Open peterdudfield opened 1 year ago

peterdudfield commented 1 year ago

Just noticed this small bug, the predicted valued is above the installedcapacity_mwp

from pvlive_api import PVLive
pvl = PVLive()
pvl.latest(entity_type="gsp", entity_id=130,extra_fields='installedcapacity_mwp')
(130, '2023-06-20T11:00:00Z', 1.91197, 1.883053)

I'm not sure how common this is, but I thought I would just flag it

JamieTaylor-TUOS commented 1 year ago

Hi Peter,

I've not spotted this before in PV_Live data, but it is theoretically possible...

The installed capacity (a.k.a. nominal capacity) is not the maximum generation a PV module/system can achieve - it is the expected output under Standard Test Conditions (STC).

If the conditions throughout a given half-hour are more optimal than the STC (i.e. irradiance greater than 1000 W/m2 plus low ambient temperature plus cooling wind), then the PV generation would be expected to exceed the nominal capacity.

Its rare for this to occur in GB and unlikely that the phenomenon would affect an entire GSP region over a full half-hour, but not impossible. I'll leave this issue open until I'm able to access weather observations for that day/location and assess whether this might explain what you've seen.

Cheers Jamie

peterdudfield commented 1 year ago

Thanks @JamieTaylor-TUOS for this.

I was more thinking there could be a pv system reporting values alot higher than its nomial power. For example is someone doubled their array size.

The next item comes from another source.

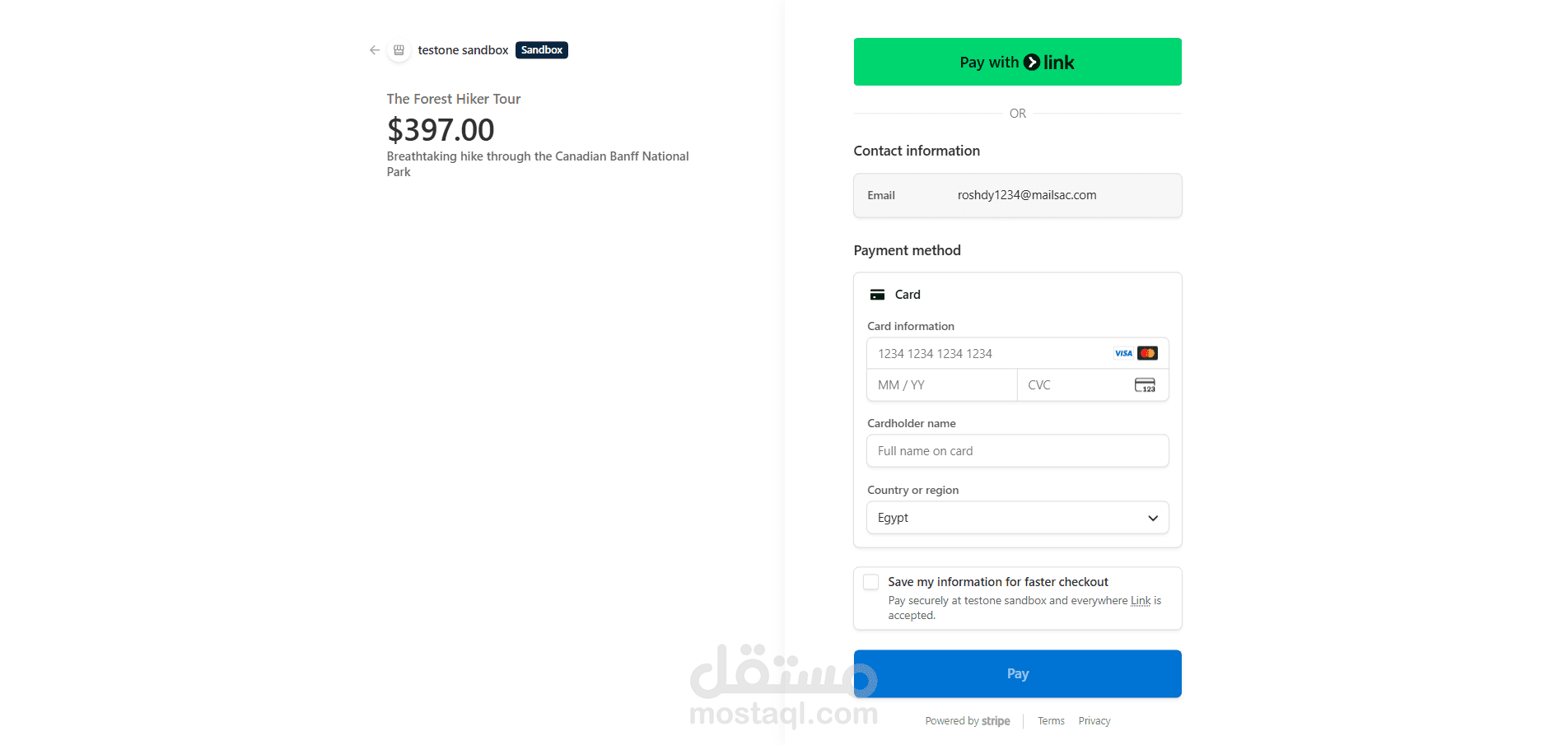The height and width of the screenshot is (745, 1568).
Task: Open the Terms link
Action: point(1051,721)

JamieTaylor-TUOS commented 1 year ago

Ah I see! This shouldn't be possible because we run all sample generation readings through a filter to remove any anomalous data. The upper limit includes a simulation of the maximum generation possible for each system under clear sky conditions i.e. we simulate clear sky irradiance at the location of each sample system and assume 120% performance ratio. Also, since each GSP's yield is modelled using at least 50 sample systems, it shouldn't be possible for 1 system to influence the modelled yield to this degree... I'll double check this though.